=== Work order ===
Set down each entry again exactly as written.

=== Material for the task ===

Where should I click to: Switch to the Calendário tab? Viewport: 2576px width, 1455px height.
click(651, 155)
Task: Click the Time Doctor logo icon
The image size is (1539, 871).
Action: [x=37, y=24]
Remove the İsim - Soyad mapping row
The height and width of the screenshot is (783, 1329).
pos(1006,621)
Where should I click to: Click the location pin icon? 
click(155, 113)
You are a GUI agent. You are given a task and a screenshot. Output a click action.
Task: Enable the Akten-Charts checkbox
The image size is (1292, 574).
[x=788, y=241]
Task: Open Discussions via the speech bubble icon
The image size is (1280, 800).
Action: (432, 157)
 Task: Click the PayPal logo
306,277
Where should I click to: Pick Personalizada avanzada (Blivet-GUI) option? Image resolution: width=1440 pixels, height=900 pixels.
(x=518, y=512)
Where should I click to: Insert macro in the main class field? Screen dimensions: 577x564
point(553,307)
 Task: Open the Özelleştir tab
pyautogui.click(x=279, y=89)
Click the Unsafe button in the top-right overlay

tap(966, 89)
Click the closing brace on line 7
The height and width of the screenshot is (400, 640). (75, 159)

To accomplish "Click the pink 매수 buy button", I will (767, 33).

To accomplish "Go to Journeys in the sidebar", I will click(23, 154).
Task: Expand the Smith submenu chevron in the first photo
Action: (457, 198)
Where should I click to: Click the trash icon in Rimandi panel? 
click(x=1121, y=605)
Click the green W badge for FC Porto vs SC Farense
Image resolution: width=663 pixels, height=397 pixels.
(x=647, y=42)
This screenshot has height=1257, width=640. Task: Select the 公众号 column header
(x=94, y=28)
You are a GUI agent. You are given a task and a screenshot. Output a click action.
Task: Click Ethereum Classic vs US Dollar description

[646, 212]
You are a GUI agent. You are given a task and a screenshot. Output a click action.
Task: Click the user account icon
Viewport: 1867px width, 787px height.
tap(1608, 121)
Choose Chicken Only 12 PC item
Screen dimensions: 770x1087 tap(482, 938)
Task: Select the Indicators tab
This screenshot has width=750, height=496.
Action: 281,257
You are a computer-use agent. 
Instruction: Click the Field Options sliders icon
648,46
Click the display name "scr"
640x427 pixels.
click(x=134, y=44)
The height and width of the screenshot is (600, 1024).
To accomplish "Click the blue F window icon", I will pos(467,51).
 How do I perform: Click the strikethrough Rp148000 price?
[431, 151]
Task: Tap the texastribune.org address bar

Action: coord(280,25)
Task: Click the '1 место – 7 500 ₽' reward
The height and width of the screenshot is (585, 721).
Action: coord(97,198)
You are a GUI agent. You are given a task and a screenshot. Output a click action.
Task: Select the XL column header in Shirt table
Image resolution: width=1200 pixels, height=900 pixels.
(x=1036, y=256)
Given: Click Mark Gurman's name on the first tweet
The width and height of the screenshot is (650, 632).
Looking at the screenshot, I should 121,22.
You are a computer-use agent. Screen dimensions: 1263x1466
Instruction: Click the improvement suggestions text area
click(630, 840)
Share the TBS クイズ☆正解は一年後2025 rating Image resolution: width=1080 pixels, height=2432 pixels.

=== Expected answer ===
Where should I click to: Switch to the Calendário tab? Viewport: 2576px width, 1455px height.
click(651, 155)
Task: Click the Time Doctor logo icon
The image size is (1539, 871).
Action: [x=37, y=24]
Remove the İsim - Soyad mapping row
The height and width of the screenshot is (783, 1329).
pos(1006,621)
Where should I click to: Click the location pin icon? 
click(155, 113)
You are a GUI agent. You are given a task and a screenshot. Output a click action.
Task: Enable the Akten-Charts checkbox
The image size is (1292, 574).
[x=788, y=241]
Task: Open Discussions via the speech bubble icon
The image size is (1280, 800).
Action: (432, 157)
 Task: Click the PayPal logo
306,277
Where should I click to: Pick Personalizada avanzada (Blivet-GUI) option? Image resolution: width=1440 pixels, height=900 pixels.
(x=518, y=512)
Where should I click to: Insert macro in the main class field? Screen dimensions: 577x564
point(553,307)
 Task: Open the Özelleştir tab
pyautogui.click(x=279, y=89)
Click the Unsafe button in the top-right overlay

tap(966, 89)
Click the closing brace on line 7
The height and width of the screenshot is (400, 640). (75, 159)

To accomplish "Click the pink 매수 buy button", I will (767, 33).

To accomplish "Go to Journeys in the sidebar", I will click(23, 154).
Task: Expand the Smith submenu chevron in the first photo
Action: (457, 198)
Where should I click to: Click the trash icon in Rimandi panel? 
click(x=1121, y=605)
Click the green W badge for FC Porto vs SC Farense
Image resolution: width=663 pixels, height=397 pixels.
(x=647, y=42)
This screenshot has height=1257, width=640. Task: Select the 公众号 column header
(x=94, y=28)
You are a GUI agent. You are given a task and a screenshot. Output a click action.
Task: Click Ethereum Classic vs US Dollar description

[646, 212]
You are a GUI agent. You are given a task and a screenshot. Output a click action.
Task: Click the user account icon
Viewport: 1867px width, 787px height.
tap(1608, 121)
Choose Chicken Only 12 PC item
Screen dimensions: 770x1087 tap(482, 938)
Task: Select the Indicators tab
This screenshot has width=750, height=496.
Action: 281,257
You are a computer-use agent. 
Instruction: Click the Field Options sliders icon
648,46
Click the display name "scr"
640x427 pixels.
click(x=134, y=44)
The height and width of the screenshot is (600, 1024).
To accomplish "Click the blue F window icon", I will pos(467,51).
 How do I perform: Click the strikethrough Rp148000 price?
[431, 151]
Task: Tap the texastribune.org address bar

Action: coord(280,25)
Task: Click the '1 место – 7 500 ₽' reward
The height and width of the screenshot is (585, 721).
Action: coord(97,198)
You are a GUI agent. You are given a task and a screenshot. Output a click action.
Task: Select the XL column header in Shirt table
Image resolution: width=1200 pixels, height=900 pixels.
(x=1036, y=256)
Given: Click Mark Gurman's name on the first tweet
The width and height of the screenshot is (650, 632).
Looking at the screenshot, I should 121,22.
You are a computer-use agent. Screen dimensions: 1263x1466
Instruction: Click the improvement suggestions text area
click(630, 840)
Share the TBS クイズ☆正解は一年後2025 rating Image resolution: width=1080 pixels, height=2432 pixels.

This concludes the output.